Background
Ernst Rudin was born in St Gallen, Switzerland, on 19 April 1874.
Ernst Rudin was born in St Gallen, Switzerland, on 19 April 1874.
He was co-editor of the Archiv für Rassen-und Gesellschaftsbiologie (Archive for Racial and Social Biology) founded in 1904 and co-founder of the Gesellschaft für Rassenhygiene (Society for Racial Hygiene), established a year later as the brainchild of Rudin’s close associate, Dr Alfred Plötz.
From 1925 full Professor of Psychology at Basel and Director of the Kaiser Wilhelm Institute for Genealogy and Demography and of the Research Institute for Psychiatry in Munich from 1928, Rudin was one of the leading German representatives at the First International Congress for Mental Hygiene, held in Washington in 1930, where he stressed the importance of eugenics and the systematic study of heredity. When the Nazis came to power, the Minister of the Interior, Wilhelm Frick, nominated Rudin as his honorary representative on the Board of Directors of two German racial hygiene unions and appointed him to work together with the Ministry on the reconstruction of the German race.
On 16 July 1933 Rudin took over the leadership of the Deutscher Verband für Psychische Hygiene und Rassenhygiene (German Institute for Mental Health and Racial Hygiene) and he was also the chief architect of the ‘Law for the Prevention of Heredity Disease in Posterity’ which was passed two days earlier and took effect from 5 January 1934. Together with Arthur Giitt and Falk Ruttke, Rudin co-authored one of the first authoritative commentaries on this piece of eugenic legislation, Gesetz zur Verhütung Erbkranken Nachwuchses vom 14. Juli 1933 (1934), which analysed the purpose and meaning of the new sterilization law. The legislation covered anyone suffering from a hereditary disease who was considered likely to pass it on to his posterity, persons suffering from innate mental deficiencies, schizophrenia, manic-depressive insanity, hereditary blindness or deafness, severe heredity physical abnormality or even severe alcoholism. The sterilization of such categories, to be determined by specially established eugenic courts, was designed by Rudin to eliminate impure and undesirable elements from the German race.

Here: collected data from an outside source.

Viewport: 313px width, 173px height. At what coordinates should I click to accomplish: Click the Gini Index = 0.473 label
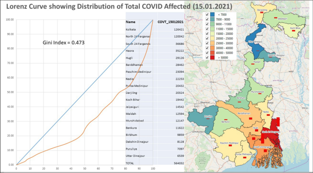point(64,43)
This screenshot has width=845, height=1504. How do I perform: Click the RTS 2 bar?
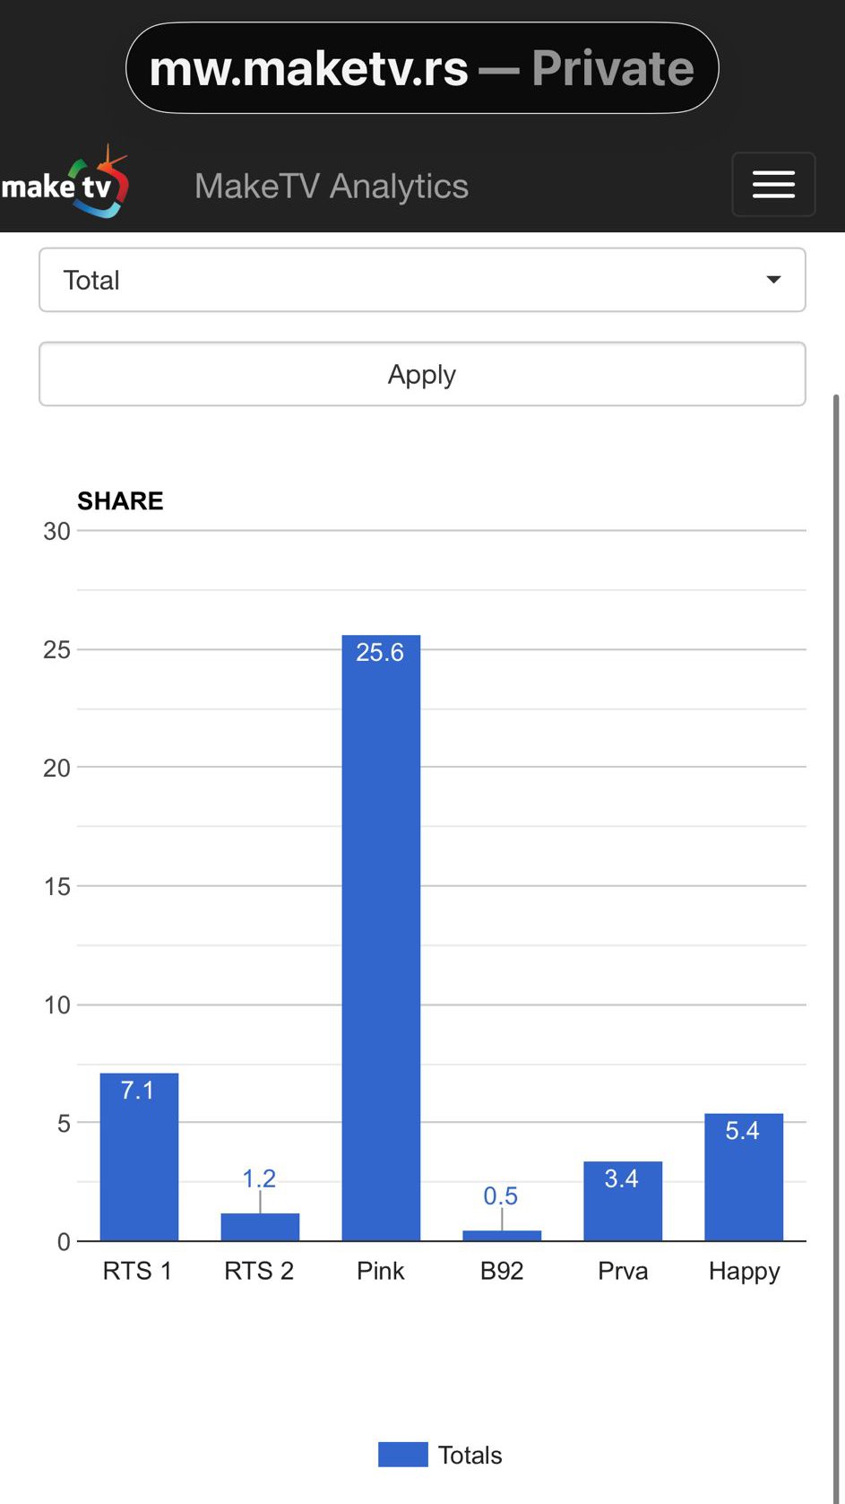(x=260, y=1227)
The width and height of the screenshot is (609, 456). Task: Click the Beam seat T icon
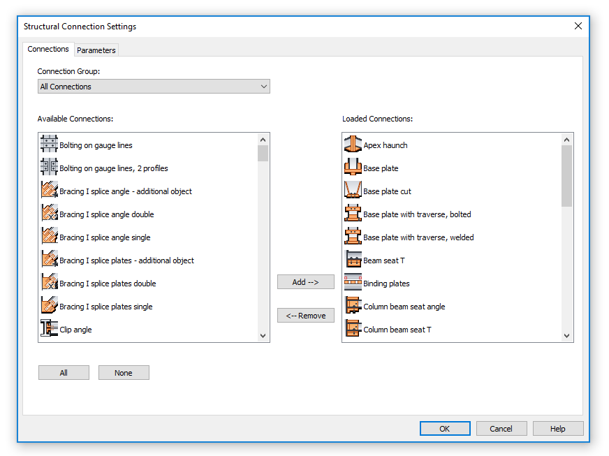coord(353,260)
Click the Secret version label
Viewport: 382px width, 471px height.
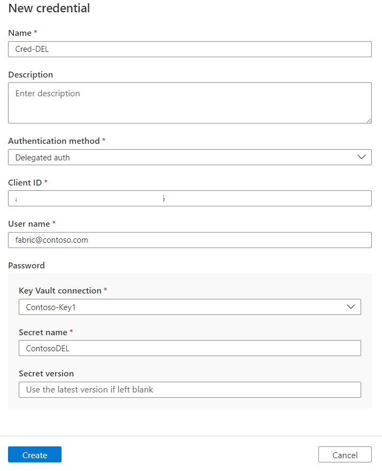coord(46,373)
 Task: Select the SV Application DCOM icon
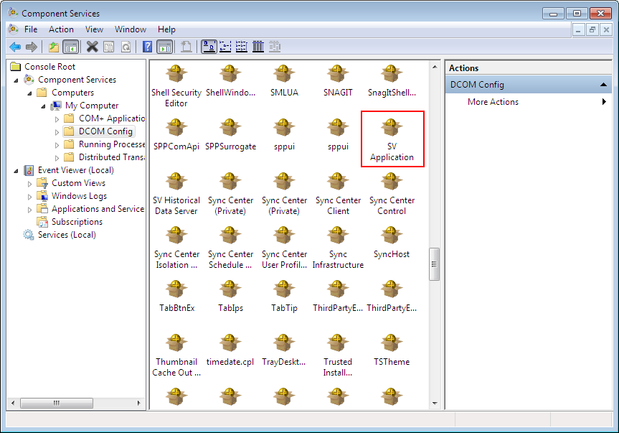pyautogui.click(x=392, y=129)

Reviewing the sterilization laws of the Third Reich in the journal Deutscher Wissenschaftlicher Dienst (29 July 1940), Rudin praised Hitler’s political leadership for having dared to break ‘the terror of the inferior kind of people' by means of ‘racial-hygienic measures'. Two years earlier, Rudin had emphasized that ‘the importance of eugenics has only become known in Germany to all intelligent Germans through the political work of Adolf Hitler, and it was only through him that our more than thirty-year-old dream has become a reality and racial-hygienic principles have been translated into action’. Among the achievements which Rudin proudly claimed for his eugenics movement was the Nuremberg race law, ‘For the Protection of German Blood and German Honour’.
On his sixty-fifth birthday in 1939, Rudin was awarded the Goethe Medal for art and science by Hitler and honoured by a telegram from Interior Minister Frick, celebrating him as the ‘meritorious pioneer of the racial-hygienic measures of the Third Reich’.
In 1944, when he was seventy, Rudin received a bronze medal bearing the Nazi eagle from Adolf Hitler, who lauded him as the ‘pathfinder in the field of hereditary hygiene’.